KORESHAN–545 items including periodicals, books, postcards, and membership lists. This is the largest collection of its type outside the Koreshan Community Library at Estero, Florida.
SOUTHCOTTIAN–Followers of Joanna Southcott, “messenger and prophet.” Includes Christian Israelites, Ashton-Under-Lyne, England; Christian Israelites, Sydney, Australia; New and Latter Day House of Israel, London, England and other splinter groups. The strongest portion of this collection reflects Christian Israelite activity in Benton Harbor, Michigan. Manuscripts and published material are included.
JERUSALEM COMMUNITY–Founded by Jemima Wilkinson in New York State. Includes many issues of the Publick Universal Friend; copies of 90% of the manuscript holdings of Cornell University; many imprints.

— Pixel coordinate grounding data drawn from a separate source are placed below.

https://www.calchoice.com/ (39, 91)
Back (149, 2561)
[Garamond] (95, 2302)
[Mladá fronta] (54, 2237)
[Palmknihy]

ONEIDA–20 books, several issues of the Oneida Circular; manuscripts.
RELIGIOUS SOCIETY OF FRIENDS–QUAKERS; 250 volumes written by and about Quakers in Great Britain and the United States.
BISHOP HILL, CHRISTIAN SCIENCE, SWEDENBORG, FRUITLANDS, MUGGLETONIANS, HARMONY, EPHRATA, NEW LLANO, OWENITES, HUTTERITES, ZOAR, PANACEA SOCIETY, ETC.–Numerous imprints and some manuscript references. In addition, there are nearly one hundred volumes which serve as encyclopedias describing many other efforts in both spiritual and communal realms.
Herbal Medicine & Maine Agriculture
To view in context the Shaker interest in herbal medicine, the Library holds 19th century volumes reflecting Thomsonian medicinal practices and other medical advice of the period. Rare books on Maine and agriculture provide additional context for the experience of the Maine Shakers.